Private sector employees who make disclosures concerning health and safety matters pertaining to the workplace are protected against retaliatory actions by over a dozen Federal laws. By common usage these employees, as well as others who make similar disclosures concerning fraud or other misconduct (but who are beyond the Conference’s current study),1 have become known as whistleblowers. Under current statutes, for example, nuclear power plant workers, miners, truckers, and farm laborers are specifically protected when acting as whistleblowers. Other workers may be covered under the more general protections granted by the Occupational Safety and Health Act (OSHA) or various environmental laws.
The protection provided employees by the so-called whistleblower statutes under study serves the important public interest of helping ensure the health and safety of workers in the various regulated industries or activities, as well as that of the general public. The statutes are intended to create an environment in which an individual can bring a hazardous or unlawful situation to the attention of the public or the government without fear of personal reprisal. Such disclosures can be a valuable source of information especially where the public lacks the knowledge or access to information necessary to be fully informed on these important issues.

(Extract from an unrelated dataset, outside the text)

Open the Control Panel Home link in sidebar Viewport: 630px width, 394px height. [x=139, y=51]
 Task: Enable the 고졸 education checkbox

In its examination of the current Federal statutory scheme designed to protect whistleblowers in the private sector, the Conference found that, as currently written, the various whistleblower statutes lack uniformity in a number of areas including the following:
1. Investigative responsibility is assigned to numerous agencies, including the Department of the Interior and several within the Department of Labor (DOL), with little coordination among them.

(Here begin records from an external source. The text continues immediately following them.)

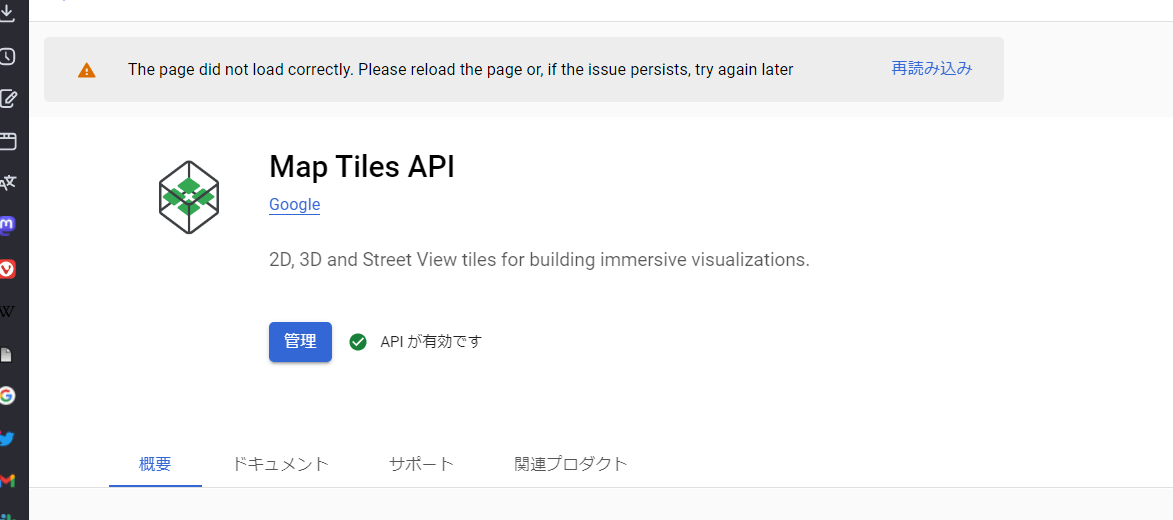This screenshot has width=1173, height=520.
Task: Open the Translate panel icon
Action: click(7, 182)
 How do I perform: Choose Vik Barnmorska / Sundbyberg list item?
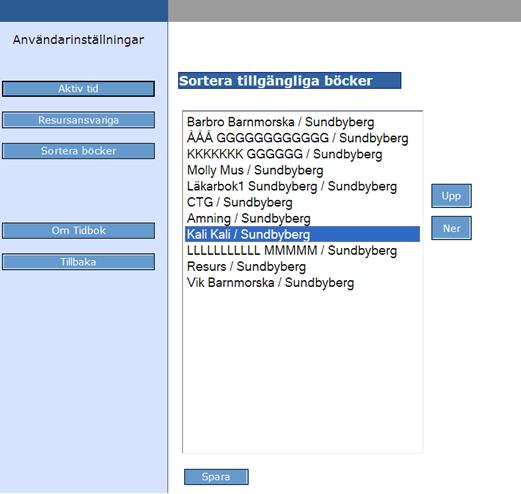[x=302, y=282]
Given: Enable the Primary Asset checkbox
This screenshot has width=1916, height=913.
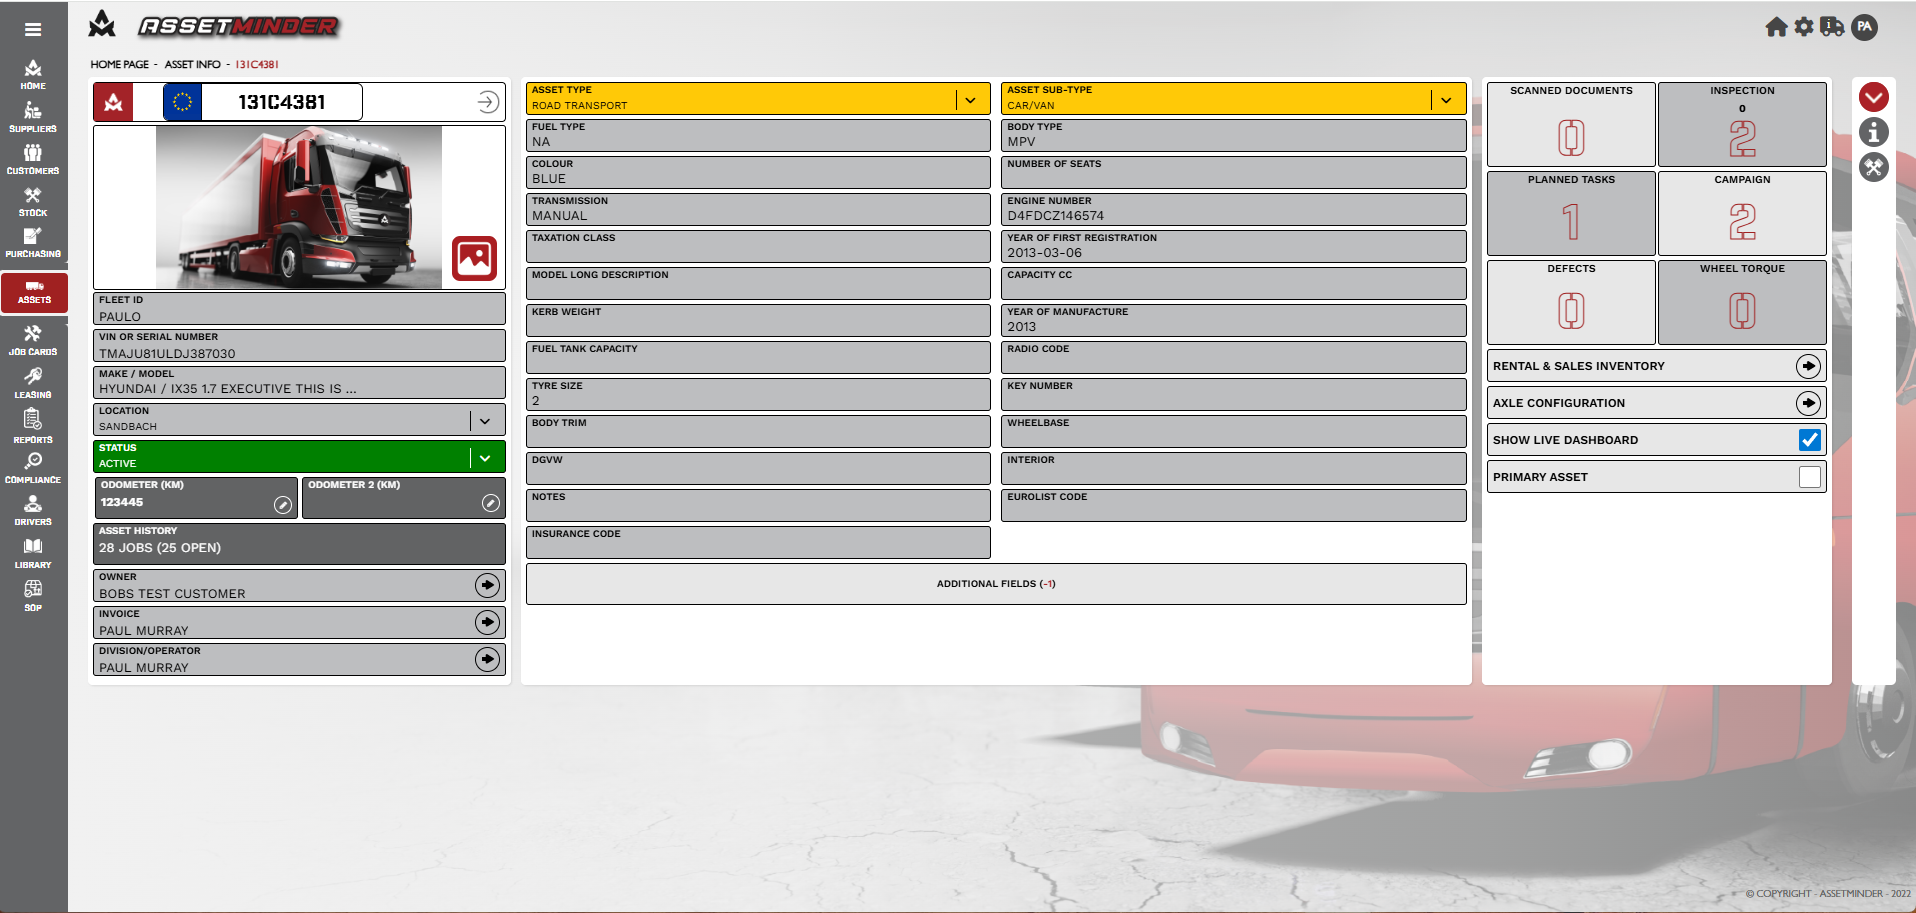Looking at the screenshot, I should [1809, 477].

2. Adjudicatory responsibility is similarly divided. For example, while several statutes provide for adjudication by a DOL administrative law judge, others provide for decisions by different agencies or for trial in the district court.
3. Judicial review likewise differs. Some statutes provide for review in the district court, some in the court of appeals. And for some, no review is available.

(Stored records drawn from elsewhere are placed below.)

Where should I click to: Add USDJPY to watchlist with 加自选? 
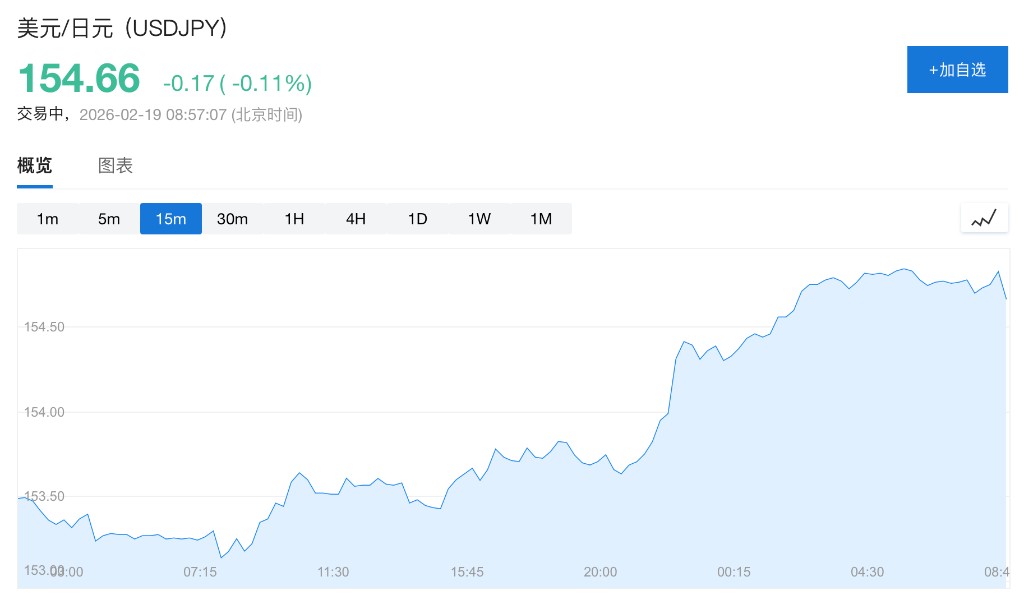[957, 70]
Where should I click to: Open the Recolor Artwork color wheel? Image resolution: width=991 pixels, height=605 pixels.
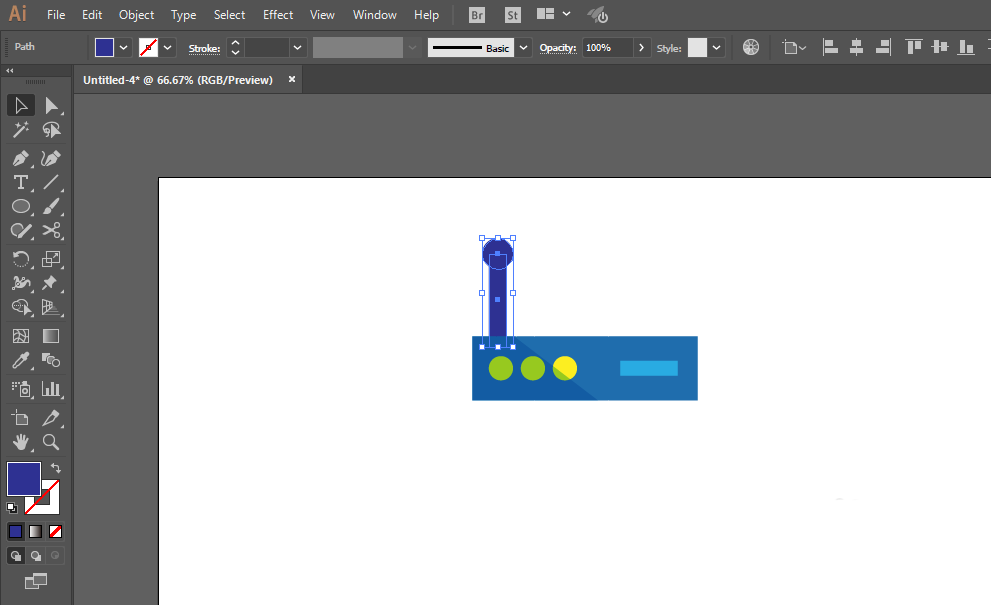coord(751,47)
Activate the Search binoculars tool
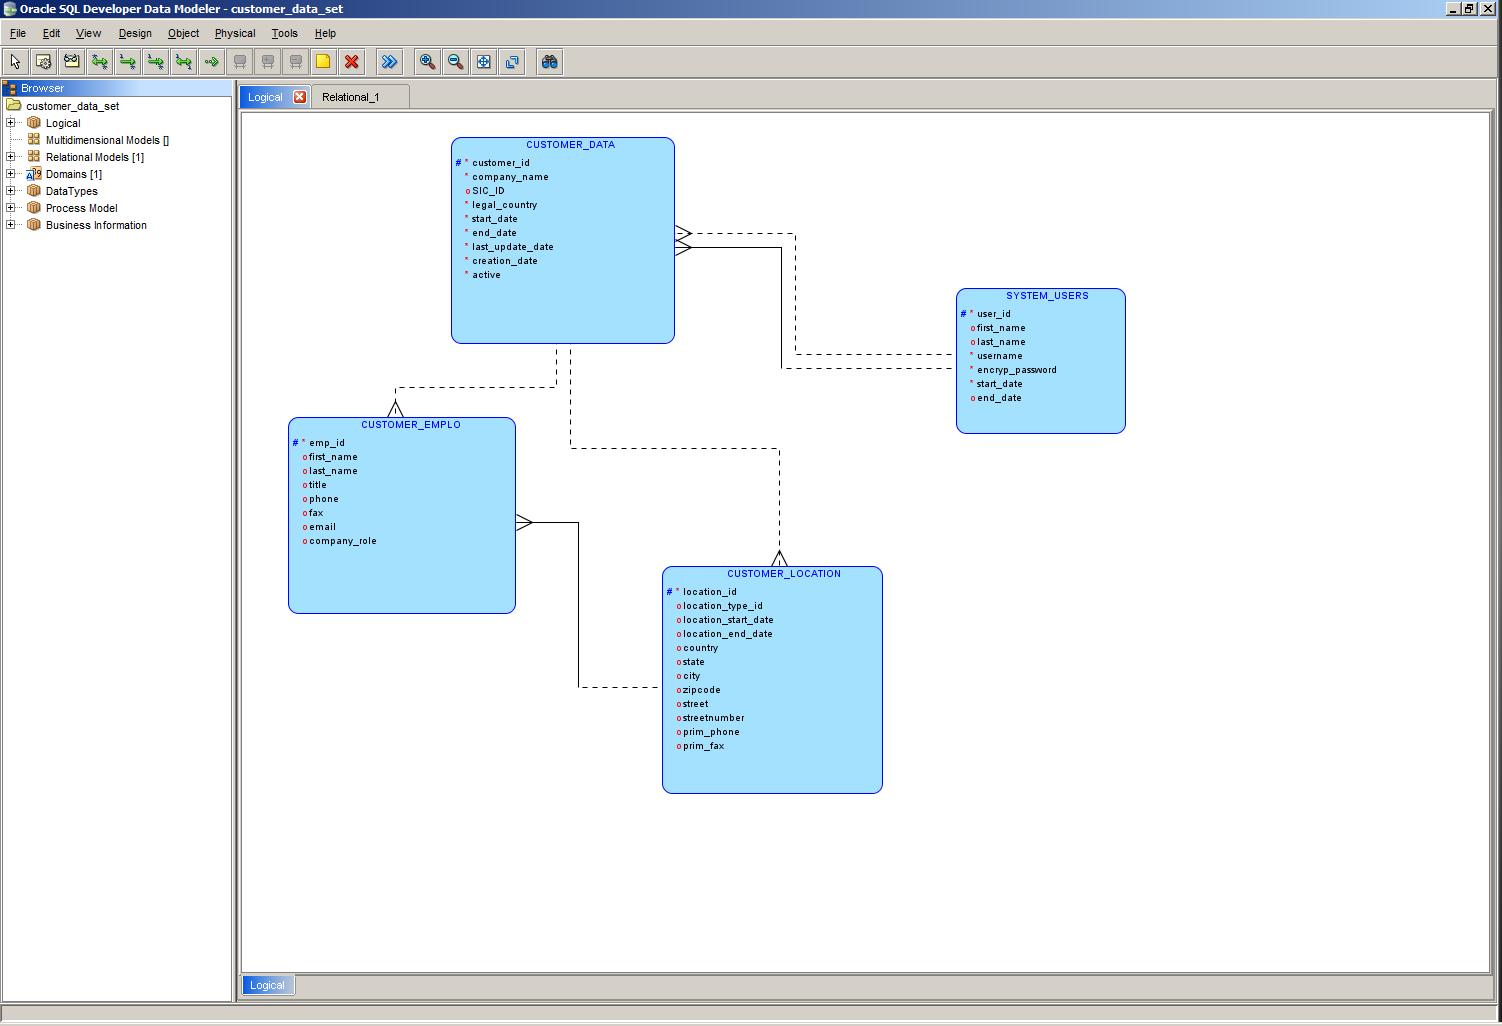 (548, 61)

4. Statutes of limitations for filing a complaint range from 30 days to 180 days.
5. Definitions of protected conduct differ according to statute. For example, protected disclosure may include any disclosure or may be more narrowly defined as disclosure to “the public,” to the media, to the responsible agency, or to a union or employer. Protected conduct may or may not include refusals to work.
6. In certain cases where the designated agency declines to proceed with the complaint (under either the OSHA or the Asbestos Hazard Emergency Response Act), the complaining, employee is left without any further administrative or judicial review.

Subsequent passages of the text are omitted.